4.弱りゆく花加護

 マリーゴールドの里は、長い平和を甘受していた。


 水も土壌も困らない大地に、危険な生物はそれほど多くない穏やかな森。近隣の里とも争いごとなど起こったことがない。少なくとも、ここ百年ほどは無縁のことだったようだ。

 この里において戦闘という事態は想定されていない。

 狩りに出ていた者たちによって報じられた危険は、里に残っていたお祭り気分を一瞬でかき消してしまうには十分すぎた。。


「熊の突然変異種ですか……」

「しかも、かなりの大型だ。普通の熊の倍以上か。おそらく、レールを歩いていた時に見たのと同一個体だな」


 木製のコップに入った水を飲みながら、スイはベッドの上で足をぷらぷらと揺らしていた。

 レイは帰還後すぐに部屋に戻って床に道具を広げ、作業を始めていた。

 鉄の筒に持ち手がついたソレは、文明時代に銃と呼ばれていた代物だ。今では扱える者が限られているそれは、レイにとってのもう一つの相棒だ。

 筒の短いものと、長いものの二種類。慎重に分解して、丁寧に掃除する。手入れを怠らず、いつでも使える状態にしておく。

 それは旅人であった祖父から銃を受け継ぐときに教わった、これを使う時の心構えの一つだ。

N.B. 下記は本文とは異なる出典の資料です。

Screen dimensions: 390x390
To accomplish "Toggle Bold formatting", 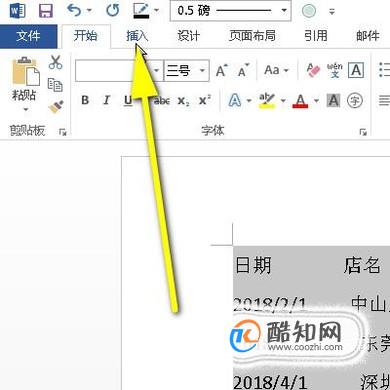I will pos(85,100).
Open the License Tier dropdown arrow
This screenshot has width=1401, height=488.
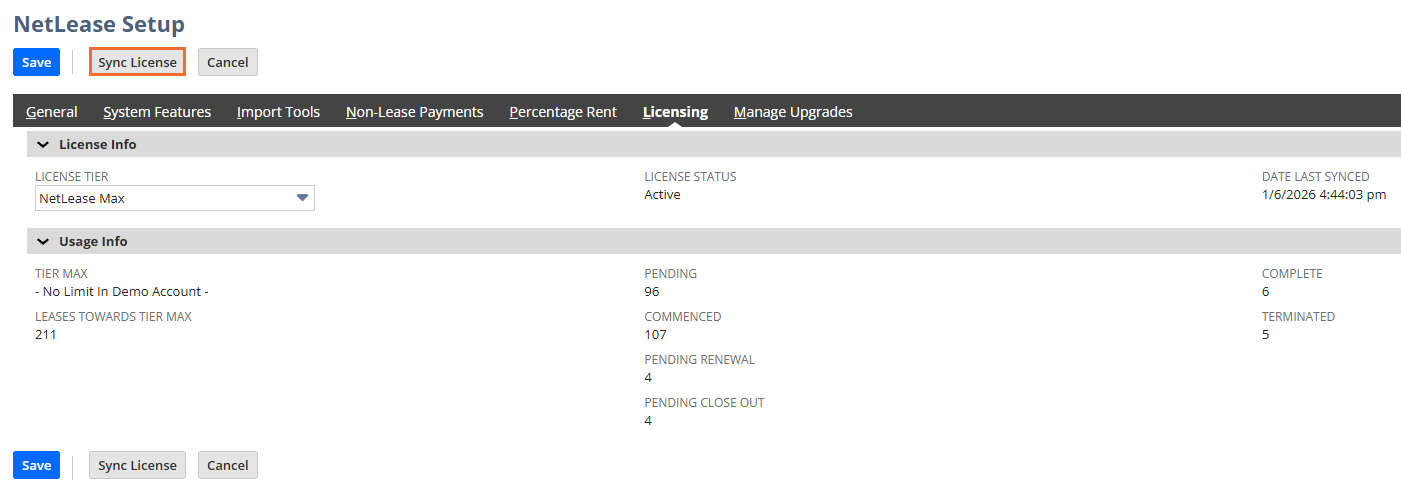302,198
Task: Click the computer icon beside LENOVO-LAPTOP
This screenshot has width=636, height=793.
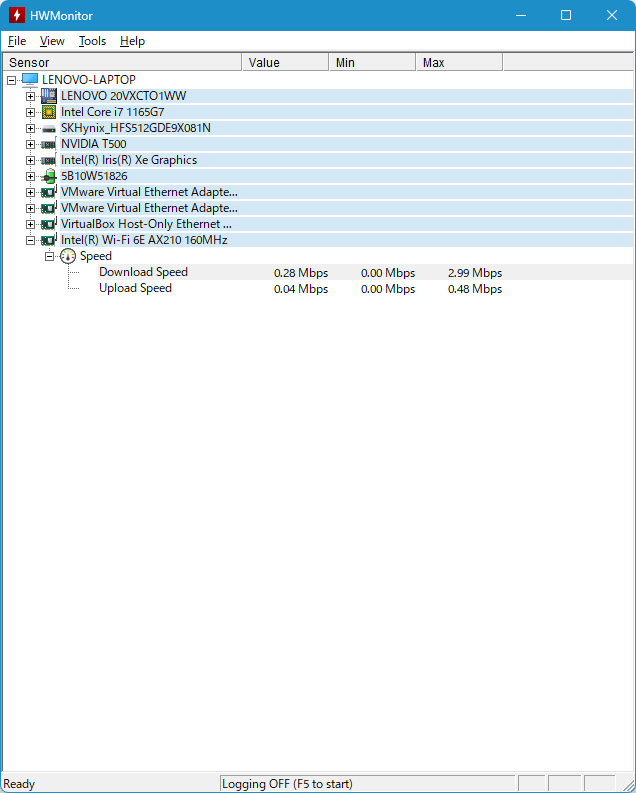Action: [30, 80]
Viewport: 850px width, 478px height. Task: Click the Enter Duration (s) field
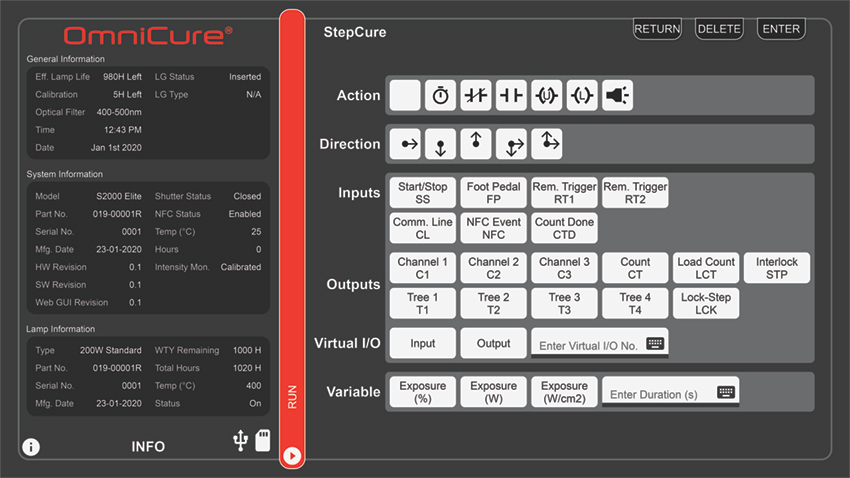coord(670,394)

「ここに来る前に遭遇した時、アレは俺たちを襲ってはこなかった。距離があったとはいえ、人の味を覚えていたら戦闘になっていたはずだ。だから、まだアレは人を食べる機会に恵まれたことはないんだろう」


 もし仮に今後人が食われたならば、人の味を覚えた突然変異種がより積極的に人を狙う懸念がある。突然変異種でなくとも熊は最も警戒するべき動物だ。

 花人の加護はあくまで突然変異種にたいして「本能的に近寄らないようにする」ためのものであり、万能の結界という訳ではないのだ。例えば食欲が本能的な恐怖を抑え込んでしまったとき、花加護は役に立たなくなる。

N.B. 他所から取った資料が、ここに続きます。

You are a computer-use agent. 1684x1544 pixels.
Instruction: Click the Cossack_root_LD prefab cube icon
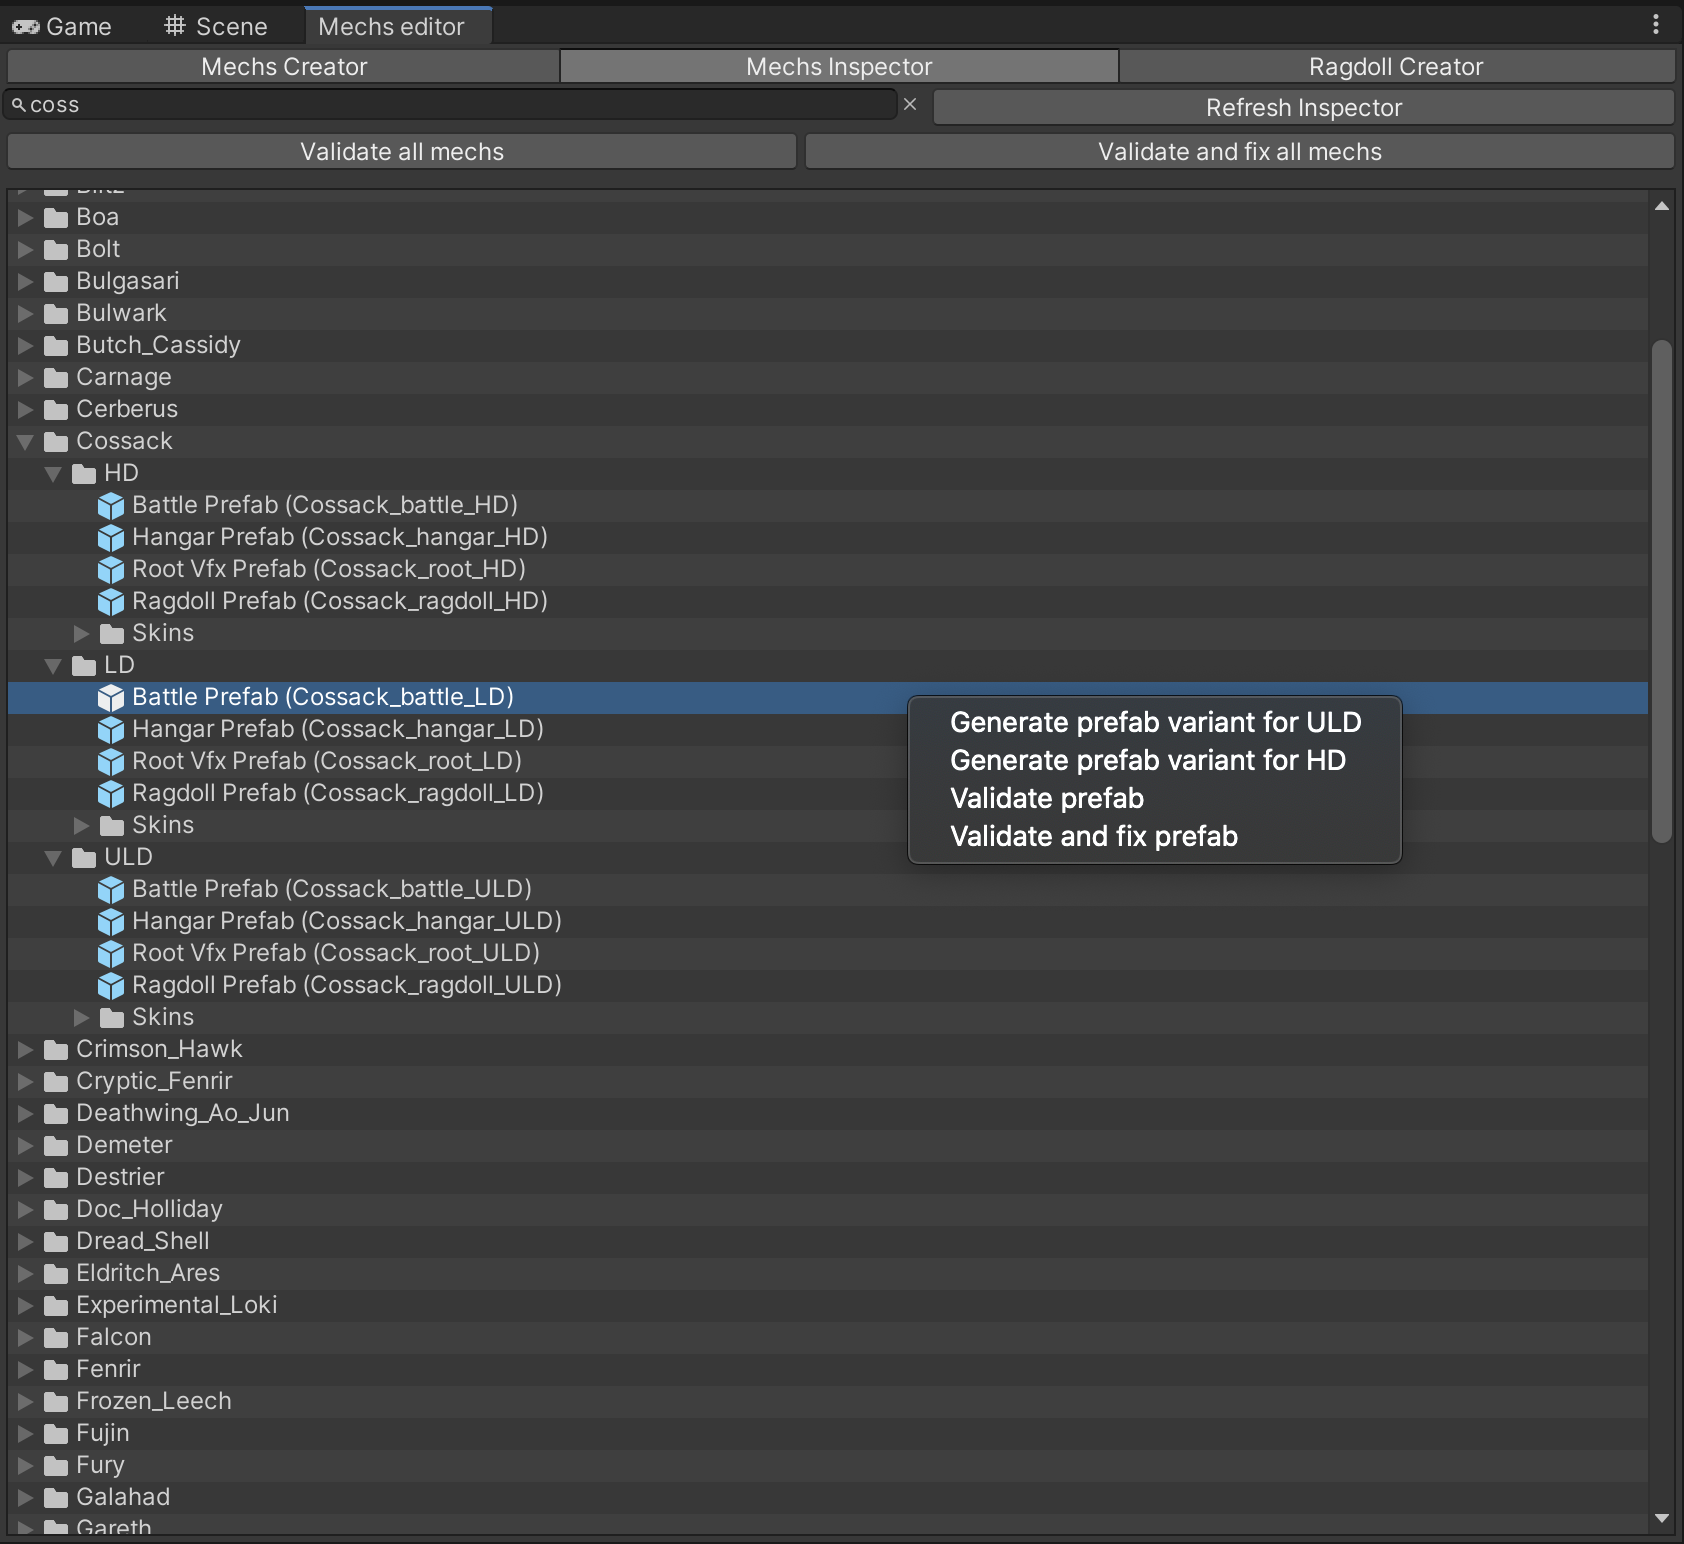click(x=111, y=762)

 けれど、今回遭遇したのは、鹿の血の臭いで誤魔化されたのだから、まだ人の味を知らない。


「ということは、人にも花人にも遭遇したことはない個体ですね」

「あぁ。それがここまで近場に来ているのなら、花加護が弱まっている何よりの証拠だ」


 積極的に自分が討伐するつもりはないが、里を出た時に万が一ということもある。本来であれば花人が対処するべきではあるのだが……。


「マリーゴールドの様子はどうだった?」

「……隠してはいましたが、やはり力が弱まっています。子供たちが先程鬼ごっこに誘っていたのですが、頑なに本体の花から離れようとしませんでした」

「花畑から極力離れたくないんだろうな」



 花人の力が弱まる理由は、三つある。

 一つは劣悪な環境で世話をされている場合。

 一つは花人が人への協力を拒んだ場合。

 もう一つは、花人が十分に休眠期間を取れなかった場合だ。

 この平和な里と人々の対応を見ていると、花人の力が弱まった理由はとして有力なのは最後の一つだろう。

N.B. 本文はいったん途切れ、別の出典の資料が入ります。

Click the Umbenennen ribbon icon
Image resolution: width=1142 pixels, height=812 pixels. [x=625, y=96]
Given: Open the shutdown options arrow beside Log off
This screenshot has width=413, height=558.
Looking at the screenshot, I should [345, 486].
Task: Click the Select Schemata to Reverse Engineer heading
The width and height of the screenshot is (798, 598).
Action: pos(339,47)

 花人にとって、休眠期間は大切なものだ。詳しい原理は解明されていないが、花人は寝ている間に自然のエネルギーをため込み、開花している時期にそれを放出することで土地を守っている。

 長く寝ている間に加護が弱まるのは、花人が力を蓄えるからだ。夜に眠るのだって体力を回復させるために必要なこと。人と同じく、眠らないまま活動はできないのと一緒だ。


 人なら兎も角として、花人なら自分の体のこととして理解している。あえて眠らないのか、それとも強要されているのかで話は変わる。

 花人が自ら眠りを拒む場合がないわけではない。当然のことながらそれ相応の理由が付きまとうものだ。主な理由としては、自らの土地の近くに大きな脅威がある場合だ。

 この平和な里で、その必要性があるのかと問われれば否だろう。しかし、先日の突然変異種が近くに生息していると認識しているならば十分考えられる。


 問題は、なぜ花人は里人に話さなかったのか。という点だ。

 いったん手を止めて、窓に向かう。花畑のある広場では、昨日と変わらず花人が一人佇んでいた。

 マリーゴールドは会議が行われているはずの広場の向こうを見ているようだ。部外者の自分たちはともかく、花人が会議に参加しない理由は、レイには理解できなかった。

 この里で突然変異種に対抗できるのは、マリーゴールドだけだというのに。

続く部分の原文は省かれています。